◆ What the task asks ◆
Rewrite the items below from the line containing "This screenshot has" through the line containing "base-salary-swatch-icon is located", replacing "screenshot" with "image" and leaving everything else unchanged.

◆ Data ◆
•••

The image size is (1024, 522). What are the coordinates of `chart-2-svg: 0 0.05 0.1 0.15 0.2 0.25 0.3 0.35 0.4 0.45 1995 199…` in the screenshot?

•••

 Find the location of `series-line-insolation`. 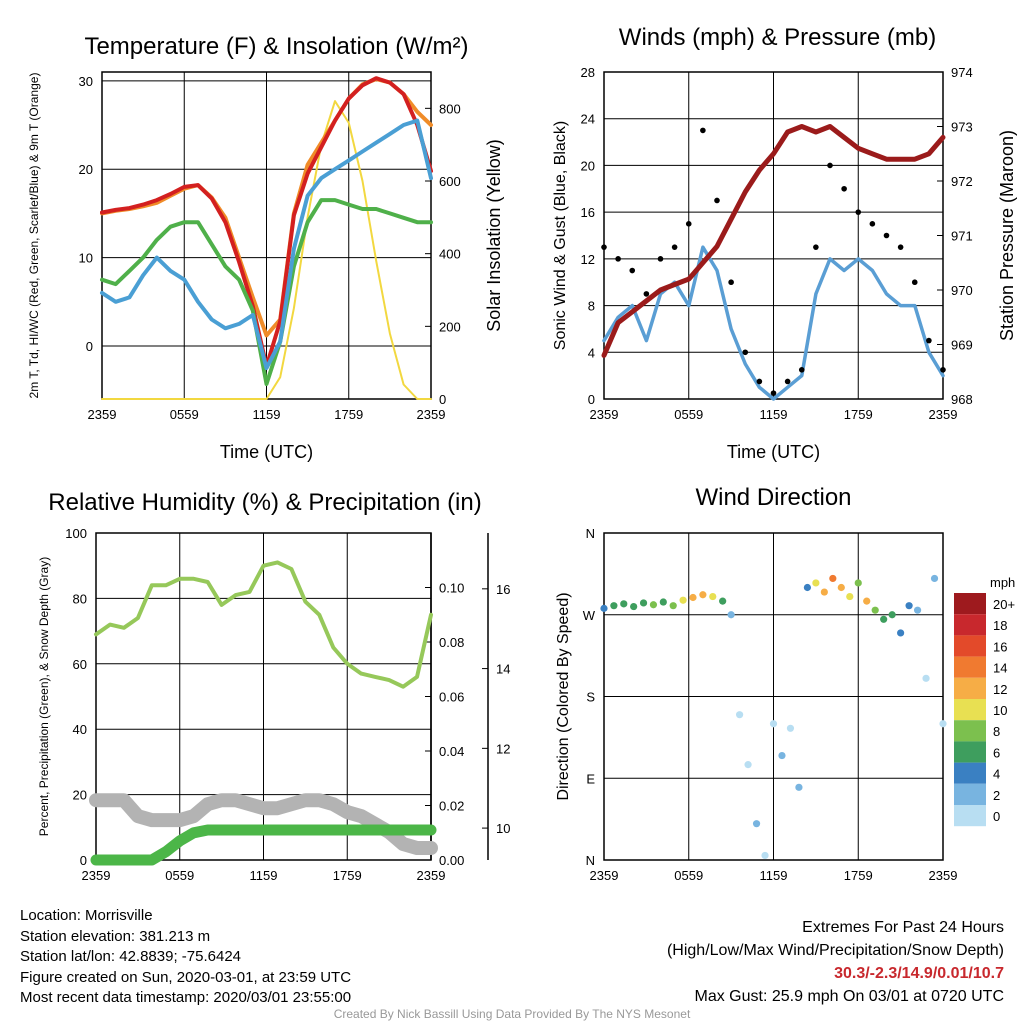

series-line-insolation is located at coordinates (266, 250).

•••

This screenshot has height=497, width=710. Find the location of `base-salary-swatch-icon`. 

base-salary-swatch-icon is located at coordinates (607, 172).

•••

◆ Output of the task ◆
This image has height=497, width=710. Find the location of `base-salary-swatch-icon`. 

base-salary-swatch-icon is located at coordinates (607, 172).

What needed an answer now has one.